Renewable Energy in Greece
Greece has significant potential when it comes to sustainable energy, with plenty of wind, water and sun to go around. The Greek government is implementing creative solutions to rapidly propel the advancement of renewable energy in Greece.
Green Energy in Greece
For years, Greece has lagged behind other European countries in terms of renewable energy, sticking with coal as a primary source of power. While other nations installed wind and solar farms, Greece’s primary energy producer, the Public Power Corporation (PPC) insisted on burning coal for decades, causing carbon emissions to skyrocket past what they otherwise could have been. Fortunately, in the past few years, Greece and the PPC are taking steps toward renewable energy.
Overcoming Socioeconomic Obstacles
When switching to renewable energy, many nations struggle to balance the tightrope that is the free market, as dramatic sanctions on companies can have very serious economic consequences that personally affect citizens. Generally speaking, the people of Greece have supported the switch to renewable energy, but the issue is not without nuance. There is often a battle between what is affordable and what is environmentally friendly and the stakes are high for low-income families who cannot afford a higher cost of living.
As such, there are obstacles to the implementation of renewable energy in Greece. The coal industry is an enormous employer and shutting down coal energy means thousands of job losses and bankrupt businesses. Residents of the Mesohora village opposed the construction of a hydroelectric dam in the area as the dam would inevitably cause the area to flood, requiring residents to move elsewhere.
These foreseeable issues are not impossible to overcome and Greece is prepared to deal with them in creative ways that ensure the best outcomes for the citizens, the economy and the climate, giving hope to other nations struggling to strike a similar balance.
Perhaps the best example of this is the auction program that the European Union approved in November 2021. Greece is allotting roughly €2.27 billion to offer as incentives to help renewable energy producers. This idea is not new and often faces criticism because of the way it disrupts market competition.
However, this program solves that issue by awarding money through an auction system. Companies must compete against each other to receive this subsidy and receive judgment based on how efficient and affordable their results are. Therefore, the only companies that receive aid will be the companies that present the best and most well-balanced ideas regarding renewable energy.
At the beginning of the partnerships, the winning companies receive a set “reference price” that is a rough reflection of what the country can afford to pay. If the newly selected companies can keep their costs below that reference price, the government will pay them the difference. If their prices rise above the reference price, the company must compensate the government with the difference between prices.
This way, the government always pays the same price for renewable energy, but the companies have the motivation to keep costs as low as possible, while simultaneously having a stable market to work with.
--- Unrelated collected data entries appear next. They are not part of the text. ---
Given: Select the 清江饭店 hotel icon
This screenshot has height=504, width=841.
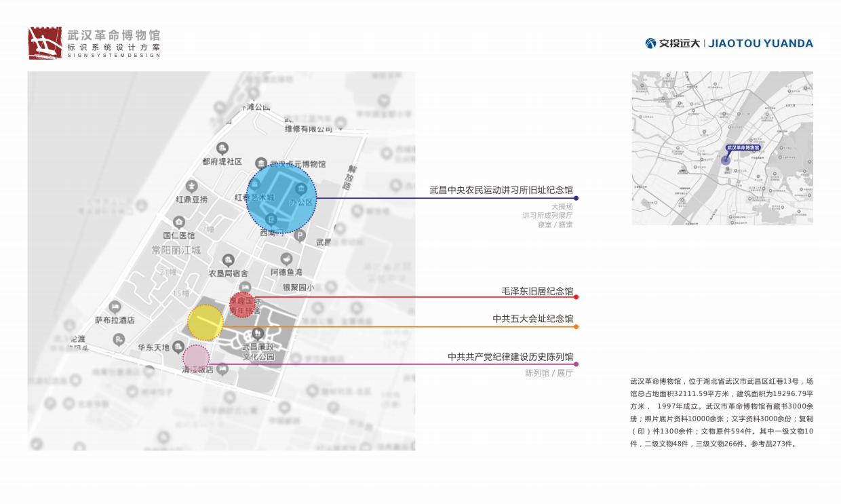Looking at the screenshot, I should [222, 369].
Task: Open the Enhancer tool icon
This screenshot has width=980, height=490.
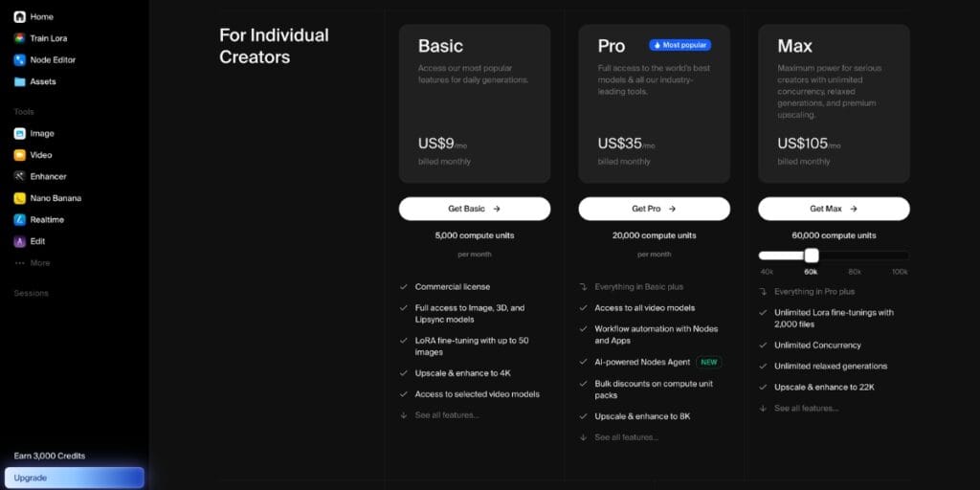Action: 19,176
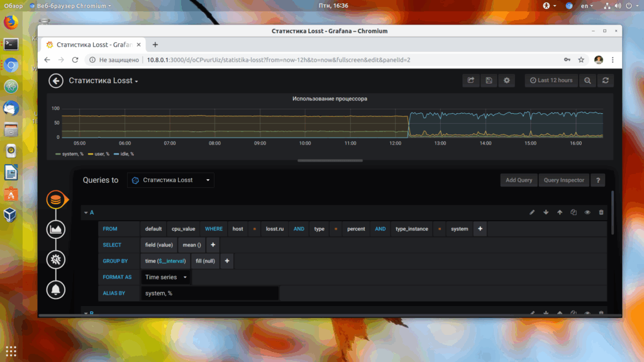
Task: Click the ALIAS BY input field
Action: point(209,293)
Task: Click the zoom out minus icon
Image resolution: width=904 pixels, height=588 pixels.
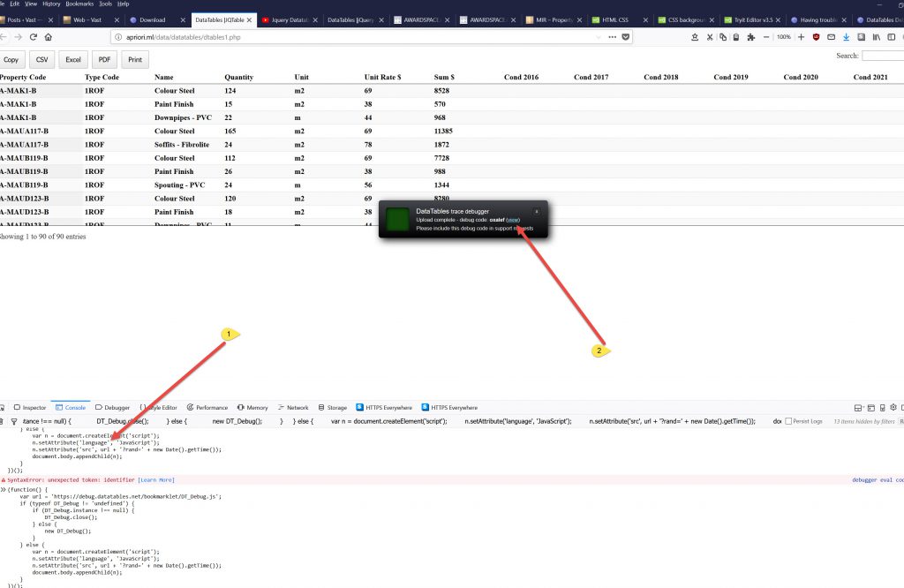Action: (765, 37)

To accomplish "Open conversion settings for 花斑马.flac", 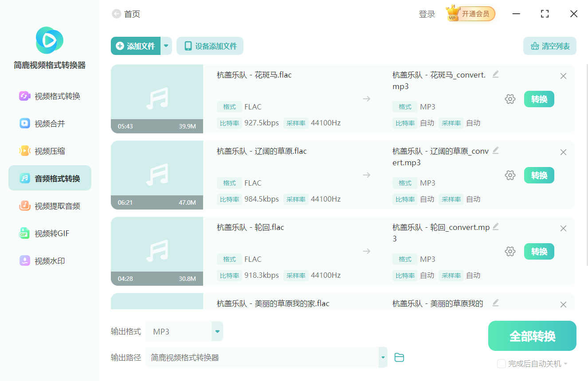I will tap(510, 99).
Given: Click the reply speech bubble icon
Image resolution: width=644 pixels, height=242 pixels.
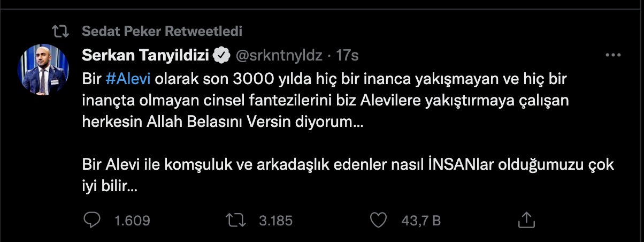Looking at the screenshot, I should point(93,220).
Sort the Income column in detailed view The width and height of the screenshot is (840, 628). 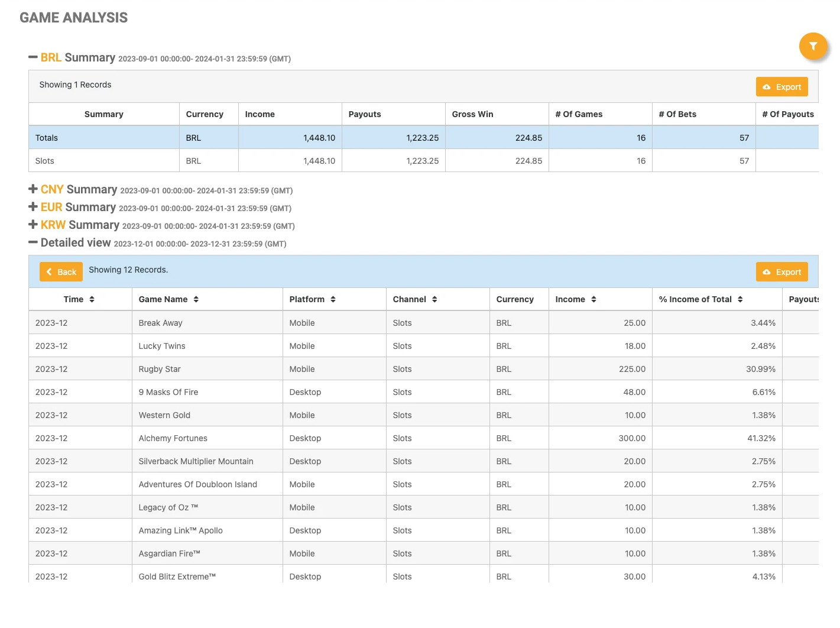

Additionally, the Greek government has introduced subsidies for low-income families that allow them to receive free electricity from solar power plants. It is also investing money toward minimizing the effects that energy switching will have on citizens’ livelihoods.
Current Energy Situation
The transition to renewable energy in Greece is seeing success. In early April 2022, Greece opened the “largest double-sided solar farm” in all of Europe.
Interestingly, the farm construction stems from the company Hellenic Petroleum, the largest oil refinery corporation in the country, now headed for greener pastures. The solar farm will provide power to about 75,000 households, representing a significant move toward renewable energy.
For years, the PPC was adamant about using coal, but this is no longer the case. The PPC is well on its way toward clean energy. Important to note is the fact that fossil fuels are unequal — different fuels produce different amounts of carbon dioxide. For every megajoule of energy produced, high-caliber coal generates roughly 2.6 times more carbon dioxide than natural gas generates.
Low-quality coal, such as the lignite coal Greece uses, produces at least four times more carbon dioxide than natural gas does. Even though switching from one fossil fuel to another may not sound like an exceptional solution, for Greece, it could significantly reduce carbon emissions.
Therefore, the PPC is using gas as a stepping stone on its path to neutralizing emissions — the corporation plans to primarily use gas by 2025 and completely eliminate its use of coal by 2028.
Greece met its 2020 goal of renewable energy use with renewables accounting for around 22% of its total energy use. According to the country’s National Energy and Climate Plan, the nation expects to generate 61% of its energy through renewable sources by 2030. By 2050, Europe has a plan to be carbon-neutral with net-zero emissions. Renewable energy in Greece is certainly on its way to success. Despite the seemingly insurmountable economic challenges that are commonly tangled up in the renewable energy issue, the message is clear: it is possible to implement renewable energy so that everyone can have access to it.